§ Exercise requirements: In the piece on Bonnie Franklin and Dale Robertson, what role did Bonnie Franklin play in "One Day at a Time"?

§ Passage to read:
■ ■ ■ ■
TV Legends: Bonnie Franklin, Dale Robertson

Bonnie Franklin, January 6, 1944-March 1, 2013 | CBS Television

In a communications-entertainment world where access to everything all of the time is a given, change is hardly ever noticed, or given any kind of context.

You can probably view “One Day at a Time,” the very successful network television sitcom that starred the delightfully original Bonnie Franklin as a divorced single mom raising two teenaged daughters in the 1970s on YouTube or cable channels airing old sitcoms. You might able to find “Tales of Wells Fargo” and “Iron Horse” and even “Death Valley Days,” three western series from the 1950s and ’60s, starring cowboy star Dale Robertson on Premium Cable Network’s Encore Series specializing in western fare.

Looking at them, you realize that television, like everything else in the world, has changed enormously. In a network and general cable television world of reality shows, old and new shows, those shows appear like relics or spools found in a time capsule from a distant past.
■ ■ ■ ■
§ Supplied information:
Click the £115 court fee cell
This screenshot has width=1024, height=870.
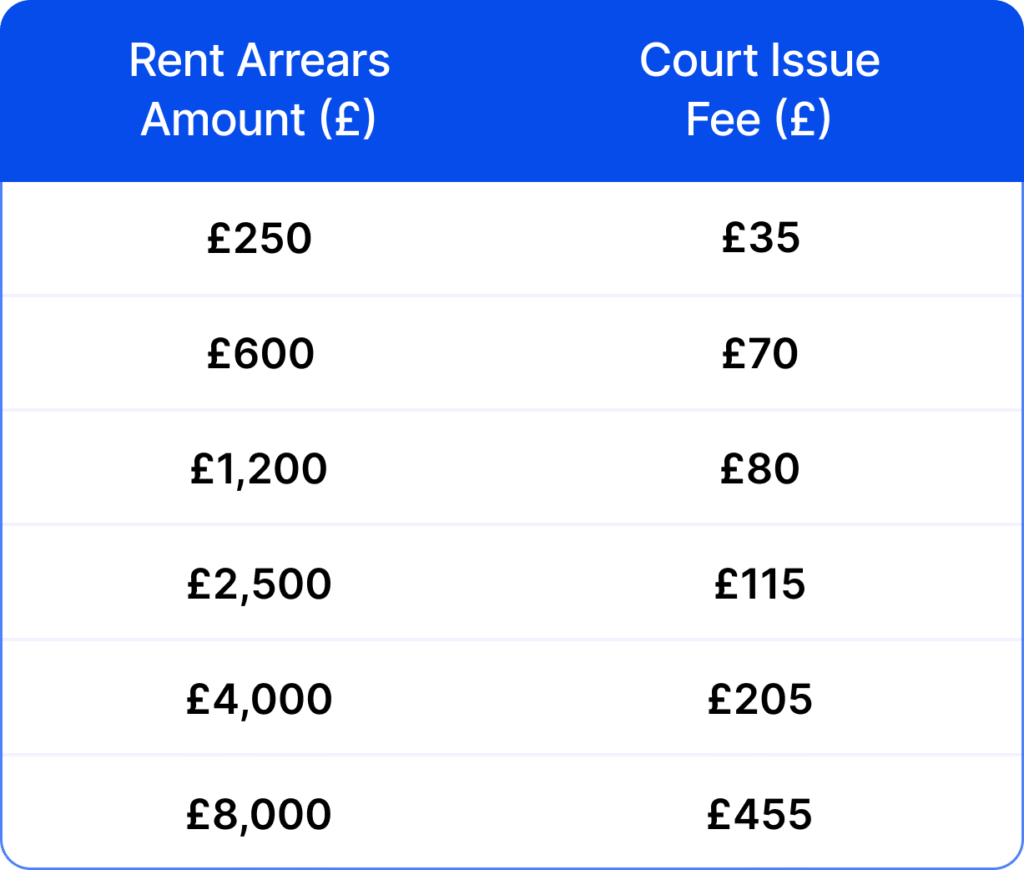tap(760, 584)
■ ■ ■ ■
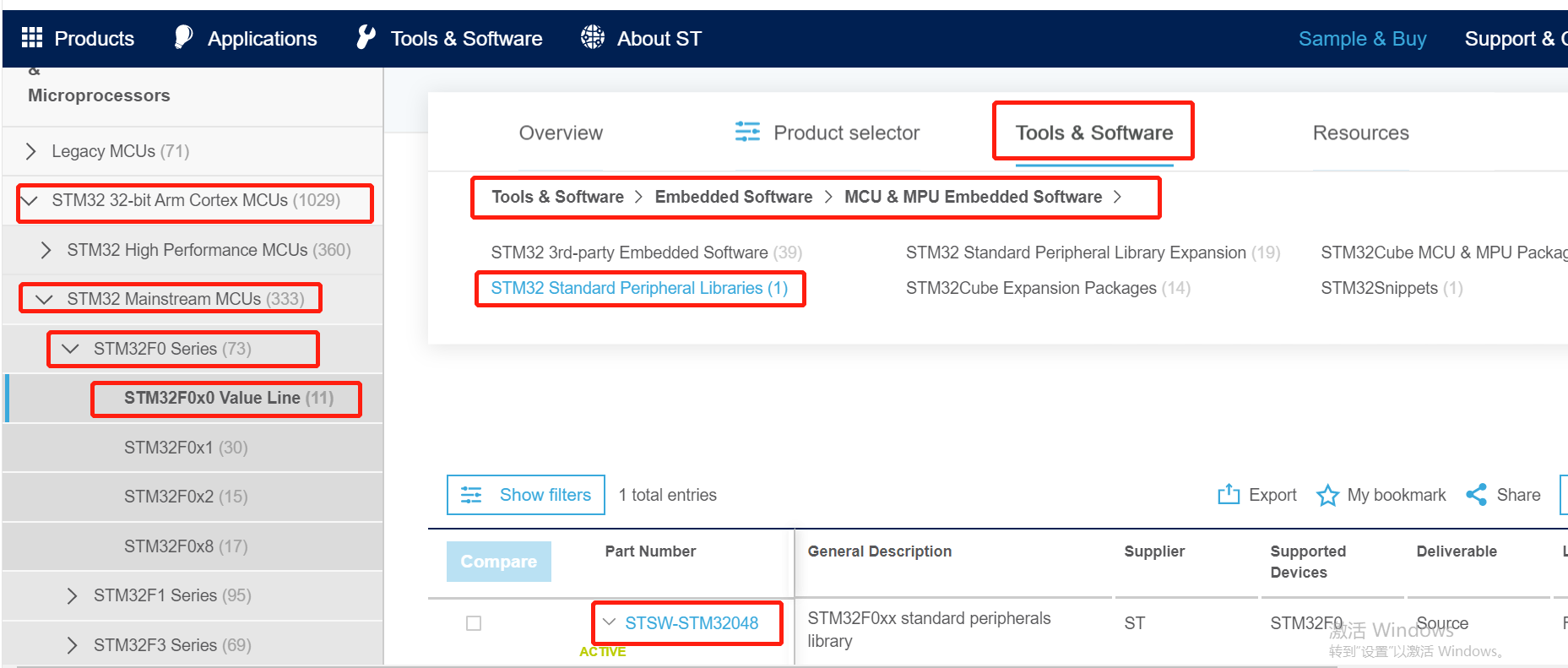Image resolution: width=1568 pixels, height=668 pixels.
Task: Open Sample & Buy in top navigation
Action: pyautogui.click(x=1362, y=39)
■ ■ ■ ■
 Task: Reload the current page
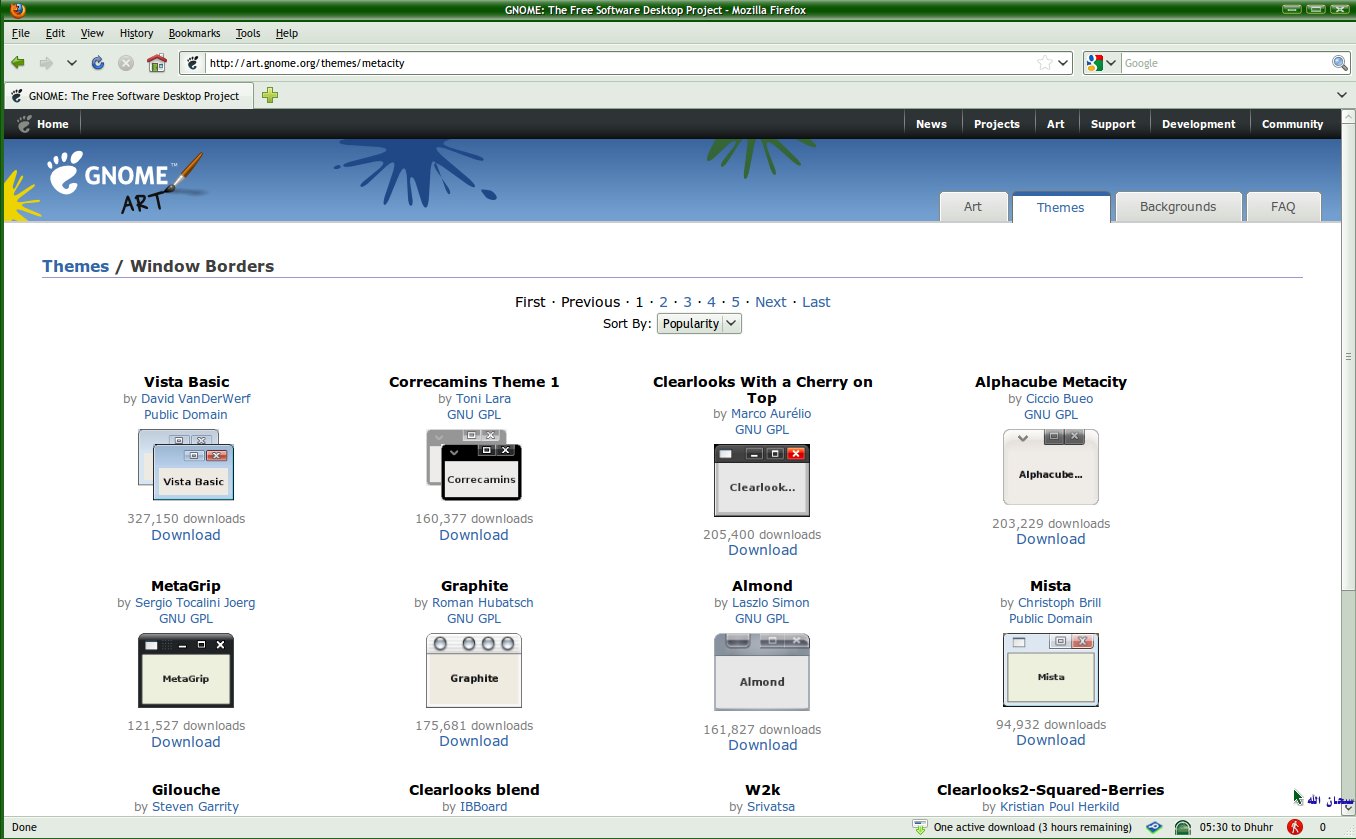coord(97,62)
■ ■ ■ ■
§ Result for this task: She played a divorced single mom raising two teenaged daughters in the 1970s.